> [Compiti da svolgere]
1. Traduci in inglese questa frase dell'estratto sul principio di risultato: "Il principio di risultato rappresenta una delle grandi novità del nuovo Codice dei contratti pubblici (introdotto con il Decreto Legislativo n. 36/2023)."
2. Prosegui l'estratto sul principio di risultato nei contratti pubblici a partire dall'ultima frase riportata.

> [Estratto da leggere]
Ambrogio Ietto.   Il principio di risultato rappresenta una delle grandi novità del nuovo Codice dei contratti pubblici (introdotto con il Decreto Legislativo n. 36/2023).

Nella “Relazione al Codice dei Contratti pubblici”, pubblicata dal Consiglio di Stato prima dell’emanazione del nuovo Codice, esso viene definito come “l’interesse pubblico primario del codice (…) finalità principale che stazioni appaltanti ed enti concedenti devono sempre assumere nell’esercizio delle loro attività: l’affidamento del contratto e la sua esecuzione con la massima tempestività e il miglior rapporto possibile tra qualità e prezzo…”.

Pertanto sin dalla sua introduzione (ed anche prima, come visto) la giurisprudenza nazionale ha assunto il gravoso compito di decifrare un principio così importante eppure dai contorni così incerti.

La sentenza in commento è l’ennesima pronuncia giurisprudenziale volta a chiarire come detto principio di risultato si relaziona con gli altri dettami generali della disciplina dei contratti pubblici.

> [Dati riportati]
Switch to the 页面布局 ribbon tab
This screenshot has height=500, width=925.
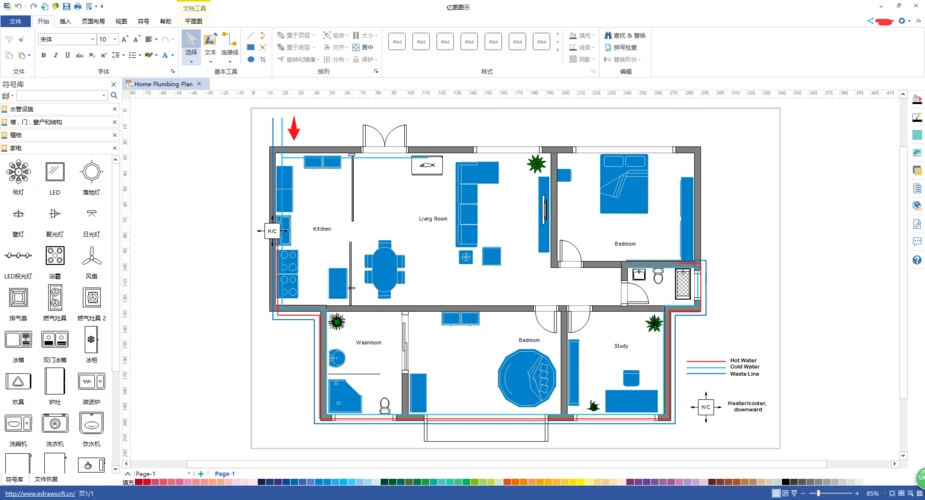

> [Risposte in ordine]
1. The principle of result represents one of the major innovations of the new Public Contracts Code (introduced by Legislative Decree No. 36/2023).

2.
La particolarità di questa pronuncia è che essa si fonda su una controversia alla quale, ratione temporis, è da applicarsi il vecchio Codice dei contratti pubblici (il D.Lgs. n. 50/2016). Tuttavia la portata innovativa del principio di risultato è tale da assumere rilevanza anche in una controversia a cui, formalmente, detto assioma non risulta applicabile.

Difatti l’iter processuale sorge con il ricorso della società seconda in graduatoria la quale contestava l’assegnazione, da parte della Commissione giudicatrice, di uno specifico punteggio tecnico in favore della società poi risultata aggiudicataria.

In particolar modo, la ricorrente sosteneva che la Stazione Appaltante non potesse tener conto, nella valutazione di detto criterio tecnico discrezionale, di tutta una serie di documenti che l’aggiudicataria aveva presentato dopo la scadenza del termine per la presentazione per le offerte.

A seguito dell’accoglimento del ricorso da parte dell’adito TAR, la società aggiudicataria presentava ricorso in appello sostenendo, “inter alia”, che i documenti prodotti in corso di gara potevano essere oggetto di valutazione da parte della Commissione, andando essi a correggere un mero errore materiale riportato nella documentazione tecnica originariamente prodotta.

A sostegno della propria tesi, l’appellante richiamava anche il menzionato principio di risultato il quale, immanente nel sistema anche se non applicabile “ratione temporis”, imporrebbe alla Stazione Appaltante una valutazione “sostanzialistica” della miglior offerta.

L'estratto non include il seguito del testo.